CODEWITHSUNDEEP
javacastingunboxing
inayzi
inayzi

Reputation: 609

java.lang.Integer cannot be cast to java.lang.Long

I'm supposed to receive long integer in my web service.

long ipInt = (long) obj.get("ipInt");

When I test my program and put ipInt value = 2886872928, it give me success.
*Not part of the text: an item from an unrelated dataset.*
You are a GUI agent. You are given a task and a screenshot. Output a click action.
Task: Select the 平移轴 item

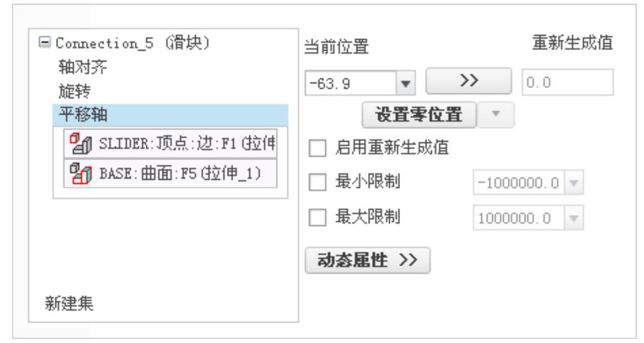click(x=170, y=115)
However, when I test my program and put ipInt value = 167844168, it give me error :

java.lang.ClassCastException: java.lang.Integer cannot be cast to java.lang.Long

The error is point to the above code.

FYI, my data is in JSON format :

{
    "uuID": "user001",
    "ipInt": 16744168,
    "latiTude": 0,
    "longiTude": 0,
}

Is there any suggestion so that I can ensure my code able to receive both ipInteger value?

Upvotes: 38

Views: 81402

Answers (6)

Mahdi Moqadasi
Mahdi Moqadasi

Reputation: 2479

in kotlin I simply use this:

val myInt: Int = 10
val myLong = myInt.toLong()

Upvotes: 2

user13838991
user13838991

Reputation: 41

Long.valueOf(jo.get("ipInt").toString());

Is ok.

Upvotes: 3

user13838991
user13838991

Reputation: 41

public static void main(String[] args) {
    JSONObject jo = JSON.parseObject(
        "{    \"uuID\": \"user001\",    \"ipInt\": 16744168,    \"latiTude\": 0,    \"longiTude\": 0}");
    System.out.println(jo);
    long sellerId1 =  Long.valueOf(jo.get("ipInt").toString());
    //Long sellerId1 = (long)jo.get("ipInt");
    System.out.println(sellerId1);
}

Upvotes: 0

Matthieu
Matthieu

Reputation: 3107

We don't know what obj.get() returns so it's hard to say precisely, but when I use such methods that return Number subclasses, I find it safer to cast it to Number and call the appropriate xxxValue(), rather than letting the auto-unboxing throw the ClassCastException:

long ipInt = ((Number)obj.get("ipInt")).longValue();

That way, you're doing explicit unboxing to a long, and are able to cope with data that could include a ., which would return a Float or Double instead.

Upvotes: 9

Elliott Frisch
Elliott Frisch

Reputation: 201497

You mention the current approach works when you provide a value outside the range of integer, but fails when you are within the integer range. That is an odd behavior for an API, because it seems you need to check the return type yourself. You can do that. The usual way is with instanceof. Something like,

long ipInt;
Object o = obj.get("ipInt");
if (o instanceof Integer) {
    ipInt = ((Integer) o).intValue();
} else if (o instanceof Long) {
    ipInt = ((Long) o).longValue();
}

Upvotes: 0

Jon Skeet
Jon Skeet

Reputation: 1502376

Both Integer and Long are subclasses of Number, so I suspect you can use:

long ipInt = ((Number) obj.get("ipInt")).longValue();

That should work whether the value returned by obj.get("ipInt") is an Integer reference or a Long reference. It has the downside that it will also silently continue if ipInt has been specified as a floating point number (e.g. "ipInt": 1.5) in the JSON, where you might want to throw an exception instead.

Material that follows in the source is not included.